Fig. 8. Llama Guard 3 Vision classifying harmful content in a multimodal response classification task involving both image and text. (Source: Chi et al., 2024)
Llama Guard 3 Vision adopts the safety risk classification standard defined by ML Commons (Vidgen et al., 2024) and expands upon it, adding detection for code interpreter abuse risks (Category S14).

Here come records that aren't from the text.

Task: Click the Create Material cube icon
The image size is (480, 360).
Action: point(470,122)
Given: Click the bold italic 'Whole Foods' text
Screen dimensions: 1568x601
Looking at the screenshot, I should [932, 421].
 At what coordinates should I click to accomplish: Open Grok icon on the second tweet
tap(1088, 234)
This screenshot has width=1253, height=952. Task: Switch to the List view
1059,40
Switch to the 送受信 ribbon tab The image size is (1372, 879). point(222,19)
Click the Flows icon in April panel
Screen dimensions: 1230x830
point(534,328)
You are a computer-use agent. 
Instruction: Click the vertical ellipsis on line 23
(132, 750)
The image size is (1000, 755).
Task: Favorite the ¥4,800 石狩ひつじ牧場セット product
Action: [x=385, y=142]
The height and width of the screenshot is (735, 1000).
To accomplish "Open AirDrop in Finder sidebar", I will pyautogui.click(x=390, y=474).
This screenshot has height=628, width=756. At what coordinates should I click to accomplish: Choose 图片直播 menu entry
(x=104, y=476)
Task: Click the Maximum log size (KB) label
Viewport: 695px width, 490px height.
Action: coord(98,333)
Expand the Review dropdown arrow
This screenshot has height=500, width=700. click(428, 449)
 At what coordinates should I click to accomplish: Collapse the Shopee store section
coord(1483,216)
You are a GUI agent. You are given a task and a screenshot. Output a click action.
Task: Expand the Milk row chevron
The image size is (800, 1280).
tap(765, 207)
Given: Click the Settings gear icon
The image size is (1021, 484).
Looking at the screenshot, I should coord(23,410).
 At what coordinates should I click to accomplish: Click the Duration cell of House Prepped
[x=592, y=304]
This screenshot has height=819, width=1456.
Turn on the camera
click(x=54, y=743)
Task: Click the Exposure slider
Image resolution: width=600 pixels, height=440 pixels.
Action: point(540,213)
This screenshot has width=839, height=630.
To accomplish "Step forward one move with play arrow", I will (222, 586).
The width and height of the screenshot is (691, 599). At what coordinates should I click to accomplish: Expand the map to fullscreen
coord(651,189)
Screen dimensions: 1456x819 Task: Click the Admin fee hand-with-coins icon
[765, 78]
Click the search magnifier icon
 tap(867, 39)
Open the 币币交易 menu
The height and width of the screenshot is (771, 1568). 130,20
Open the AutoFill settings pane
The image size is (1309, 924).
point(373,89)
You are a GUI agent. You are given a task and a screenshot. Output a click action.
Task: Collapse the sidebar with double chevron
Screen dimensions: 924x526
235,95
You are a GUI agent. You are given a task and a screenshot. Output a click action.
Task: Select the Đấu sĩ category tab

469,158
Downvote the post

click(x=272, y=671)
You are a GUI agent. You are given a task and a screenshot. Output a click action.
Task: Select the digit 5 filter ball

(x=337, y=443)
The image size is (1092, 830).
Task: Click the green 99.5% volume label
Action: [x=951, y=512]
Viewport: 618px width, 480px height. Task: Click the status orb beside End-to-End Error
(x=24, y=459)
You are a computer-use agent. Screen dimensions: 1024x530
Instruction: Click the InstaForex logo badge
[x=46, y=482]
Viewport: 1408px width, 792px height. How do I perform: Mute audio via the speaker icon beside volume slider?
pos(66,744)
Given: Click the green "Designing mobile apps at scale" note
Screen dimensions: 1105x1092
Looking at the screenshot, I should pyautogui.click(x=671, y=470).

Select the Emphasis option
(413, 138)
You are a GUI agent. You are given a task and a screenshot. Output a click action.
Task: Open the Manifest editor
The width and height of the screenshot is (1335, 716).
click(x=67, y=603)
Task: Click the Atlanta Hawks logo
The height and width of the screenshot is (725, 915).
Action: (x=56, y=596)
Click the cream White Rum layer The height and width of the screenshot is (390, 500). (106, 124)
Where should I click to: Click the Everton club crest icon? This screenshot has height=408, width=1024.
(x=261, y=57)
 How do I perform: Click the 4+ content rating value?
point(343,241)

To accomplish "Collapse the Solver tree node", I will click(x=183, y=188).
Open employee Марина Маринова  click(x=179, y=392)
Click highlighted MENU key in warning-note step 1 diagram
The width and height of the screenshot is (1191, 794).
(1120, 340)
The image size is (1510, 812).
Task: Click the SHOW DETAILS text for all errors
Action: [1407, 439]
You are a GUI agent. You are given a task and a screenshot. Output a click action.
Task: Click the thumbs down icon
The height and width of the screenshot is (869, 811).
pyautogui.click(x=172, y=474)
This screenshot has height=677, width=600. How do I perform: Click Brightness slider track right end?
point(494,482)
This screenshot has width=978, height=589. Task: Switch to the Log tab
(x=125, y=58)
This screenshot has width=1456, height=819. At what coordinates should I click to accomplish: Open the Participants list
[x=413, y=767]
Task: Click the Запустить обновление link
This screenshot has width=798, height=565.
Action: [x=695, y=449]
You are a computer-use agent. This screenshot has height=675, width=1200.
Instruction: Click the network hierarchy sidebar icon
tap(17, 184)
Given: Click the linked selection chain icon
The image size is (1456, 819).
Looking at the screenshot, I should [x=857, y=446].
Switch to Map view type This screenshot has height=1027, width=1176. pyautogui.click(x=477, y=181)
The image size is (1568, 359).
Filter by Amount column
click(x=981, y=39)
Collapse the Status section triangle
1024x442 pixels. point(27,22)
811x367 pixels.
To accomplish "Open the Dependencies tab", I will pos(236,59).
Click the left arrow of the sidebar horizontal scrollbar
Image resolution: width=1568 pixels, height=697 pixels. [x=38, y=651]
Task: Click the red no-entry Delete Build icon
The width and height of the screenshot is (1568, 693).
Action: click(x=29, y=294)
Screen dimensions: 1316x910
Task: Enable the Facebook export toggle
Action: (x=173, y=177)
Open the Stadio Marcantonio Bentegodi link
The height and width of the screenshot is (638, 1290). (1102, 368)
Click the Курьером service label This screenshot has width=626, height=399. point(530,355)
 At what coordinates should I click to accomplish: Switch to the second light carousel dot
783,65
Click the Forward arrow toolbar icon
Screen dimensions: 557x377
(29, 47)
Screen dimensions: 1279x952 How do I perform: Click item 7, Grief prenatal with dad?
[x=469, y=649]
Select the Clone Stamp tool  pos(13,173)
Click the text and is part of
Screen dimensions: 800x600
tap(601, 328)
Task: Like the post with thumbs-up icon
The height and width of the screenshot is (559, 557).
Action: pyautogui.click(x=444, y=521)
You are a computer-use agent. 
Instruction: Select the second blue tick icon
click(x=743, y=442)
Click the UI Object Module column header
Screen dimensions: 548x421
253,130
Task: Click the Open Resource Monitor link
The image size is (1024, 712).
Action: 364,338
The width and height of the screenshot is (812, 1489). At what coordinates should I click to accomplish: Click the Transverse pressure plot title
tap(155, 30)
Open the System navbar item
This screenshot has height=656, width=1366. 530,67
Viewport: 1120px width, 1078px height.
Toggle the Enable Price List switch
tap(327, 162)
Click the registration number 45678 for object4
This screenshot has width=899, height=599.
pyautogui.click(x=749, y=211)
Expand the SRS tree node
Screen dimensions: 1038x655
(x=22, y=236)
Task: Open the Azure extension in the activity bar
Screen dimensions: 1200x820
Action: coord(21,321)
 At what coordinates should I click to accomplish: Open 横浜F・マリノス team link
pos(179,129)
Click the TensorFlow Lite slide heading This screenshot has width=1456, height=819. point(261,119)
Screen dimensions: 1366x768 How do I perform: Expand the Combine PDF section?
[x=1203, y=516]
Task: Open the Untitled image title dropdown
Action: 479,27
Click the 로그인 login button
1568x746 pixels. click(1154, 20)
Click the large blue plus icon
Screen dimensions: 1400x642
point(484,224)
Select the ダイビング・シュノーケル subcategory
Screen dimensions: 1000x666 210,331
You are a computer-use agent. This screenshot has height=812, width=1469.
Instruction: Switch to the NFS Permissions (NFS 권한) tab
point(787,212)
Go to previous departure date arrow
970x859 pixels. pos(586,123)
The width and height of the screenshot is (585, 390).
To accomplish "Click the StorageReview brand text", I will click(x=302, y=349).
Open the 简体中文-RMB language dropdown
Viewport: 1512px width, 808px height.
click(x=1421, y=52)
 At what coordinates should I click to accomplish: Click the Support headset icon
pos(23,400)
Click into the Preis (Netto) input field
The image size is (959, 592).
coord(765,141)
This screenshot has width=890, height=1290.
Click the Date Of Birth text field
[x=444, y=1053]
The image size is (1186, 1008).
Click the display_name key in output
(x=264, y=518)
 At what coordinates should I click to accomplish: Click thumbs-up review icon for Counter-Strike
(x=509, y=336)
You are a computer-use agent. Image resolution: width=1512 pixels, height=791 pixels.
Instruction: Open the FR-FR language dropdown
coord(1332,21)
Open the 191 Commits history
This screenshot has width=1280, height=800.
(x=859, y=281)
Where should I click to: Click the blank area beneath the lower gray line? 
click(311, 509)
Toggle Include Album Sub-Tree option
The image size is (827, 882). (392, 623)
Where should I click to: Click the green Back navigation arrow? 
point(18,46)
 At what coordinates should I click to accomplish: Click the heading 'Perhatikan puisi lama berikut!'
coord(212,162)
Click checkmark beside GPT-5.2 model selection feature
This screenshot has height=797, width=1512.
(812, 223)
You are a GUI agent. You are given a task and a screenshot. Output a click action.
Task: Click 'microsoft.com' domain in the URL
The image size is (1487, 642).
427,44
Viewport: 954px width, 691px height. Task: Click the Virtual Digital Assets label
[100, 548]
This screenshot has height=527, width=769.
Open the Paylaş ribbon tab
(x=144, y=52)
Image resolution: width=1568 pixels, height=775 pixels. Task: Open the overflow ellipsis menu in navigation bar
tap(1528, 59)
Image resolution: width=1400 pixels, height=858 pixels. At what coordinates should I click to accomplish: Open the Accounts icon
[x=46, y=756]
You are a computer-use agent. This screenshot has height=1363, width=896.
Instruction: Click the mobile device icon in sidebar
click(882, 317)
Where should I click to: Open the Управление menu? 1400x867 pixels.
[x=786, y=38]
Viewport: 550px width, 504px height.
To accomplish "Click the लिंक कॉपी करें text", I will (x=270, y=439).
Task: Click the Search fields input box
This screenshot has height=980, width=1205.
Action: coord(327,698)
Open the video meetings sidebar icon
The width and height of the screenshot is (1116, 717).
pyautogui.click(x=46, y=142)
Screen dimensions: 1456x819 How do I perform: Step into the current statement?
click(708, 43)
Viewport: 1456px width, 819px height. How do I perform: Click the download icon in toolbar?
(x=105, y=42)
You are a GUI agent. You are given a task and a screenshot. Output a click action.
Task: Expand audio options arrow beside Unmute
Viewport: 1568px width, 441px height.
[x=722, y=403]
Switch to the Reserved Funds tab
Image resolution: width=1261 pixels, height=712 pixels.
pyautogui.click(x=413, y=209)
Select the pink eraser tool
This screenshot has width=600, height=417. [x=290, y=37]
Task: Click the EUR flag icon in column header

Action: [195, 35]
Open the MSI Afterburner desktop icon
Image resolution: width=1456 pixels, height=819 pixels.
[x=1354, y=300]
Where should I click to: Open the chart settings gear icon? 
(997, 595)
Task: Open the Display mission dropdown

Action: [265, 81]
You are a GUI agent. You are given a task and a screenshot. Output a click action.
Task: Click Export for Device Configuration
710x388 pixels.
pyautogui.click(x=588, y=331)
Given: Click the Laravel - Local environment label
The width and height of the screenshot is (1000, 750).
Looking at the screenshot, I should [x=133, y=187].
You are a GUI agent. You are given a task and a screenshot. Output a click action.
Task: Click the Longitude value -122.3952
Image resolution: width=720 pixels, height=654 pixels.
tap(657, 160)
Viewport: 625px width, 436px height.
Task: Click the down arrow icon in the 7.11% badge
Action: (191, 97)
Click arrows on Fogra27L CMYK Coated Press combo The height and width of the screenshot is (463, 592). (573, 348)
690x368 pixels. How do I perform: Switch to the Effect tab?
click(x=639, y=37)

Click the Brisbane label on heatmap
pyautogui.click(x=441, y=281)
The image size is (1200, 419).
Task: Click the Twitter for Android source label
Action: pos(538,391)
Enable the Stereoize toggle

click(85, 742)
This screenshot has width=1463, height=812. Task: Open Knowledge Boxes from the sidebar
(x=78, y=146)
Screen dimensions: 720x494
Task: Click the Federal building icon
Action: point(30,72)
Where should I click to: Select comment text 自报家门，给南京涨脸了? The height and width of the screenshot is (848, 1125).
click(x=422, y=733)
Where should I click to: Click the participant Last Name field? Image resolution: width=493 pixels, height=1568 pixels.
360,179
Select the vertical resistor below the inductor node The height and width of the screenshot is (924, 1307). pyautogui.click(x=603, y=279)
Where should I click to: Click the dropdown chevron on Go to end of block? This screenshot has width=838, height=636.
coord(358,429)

Fig. 9. The 14 hazard categories used by Llama Guard 3 Vision, based on the MLCommons taxonomy with an added category for code interpreter abuse. (Source: Meta Llama, 2024)
Benchmark results show that Llama Guard 3 Vision outperforms advanced models like GPT-4o and GPT-4o mini on multiple metrics within the MLCommons safety benchmark, both for detecting risks in user inputs and model outputs.

Fig. 10. Performance comparison of various models on the MLCommons hazard taxonomy internal test set, showing Llama Guard 3 Vision’s strong results. (Source: Chi et al., 2024)
LLaMA 3
LLaMA 3 (Grattafiori et al., 2024) is the new generation of open-source large model series successively released by Meta starting from April 2024. It features optimizations in performance, scale, multilingual capabilities, multimodal support, and training efficiency.
Model Scale & Version Evolution: The LLaMA 3 series covers a wide range of parameter scales, from small to ultra-large:
- LLaMA 3 (Initial Release, 2024/04): First released 8B and 70B scale pre-trained and instruction fine-tuned models.
- LLaMA 3.1 (2024/07): (Meta AI, 2024) Introduced the 405B parameter flagship model, with performance approaching GPT-4 levels on multiple benchmarks, along with updated 8B and 70B versions.
- LLaMA 3.2 (2024/10): Introduced lightweight models (e.g., 1B, 3B, 11B, 13B) optimized for edge devices (like phones, watches, smart homes), and released multimodal vision models (e.g., Llama-3.2-11B-Vision and Llama-3.2-90B-Vision).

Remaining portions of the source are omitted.